DO THIS
Return each of the records below unchanged, line by line.
··· AVAILABLE RECORDS ···
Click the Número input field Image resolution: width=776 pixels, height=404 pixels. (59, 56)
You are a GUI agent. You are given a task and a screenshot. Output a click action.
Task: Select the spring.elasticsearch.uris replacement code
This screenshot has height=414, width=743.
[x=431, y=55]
···
FULL SOLUTION
Click the Número input field Image resolution: width=776 pixels, height=404 pixels. (59, 56)
You are a GUI agent. You are given a task and a screenshot. Output a click action.
Task: Select the spring.elasticsearch.uris replacement code
This screenshot has height=414, width=743.
[x=431, y=55]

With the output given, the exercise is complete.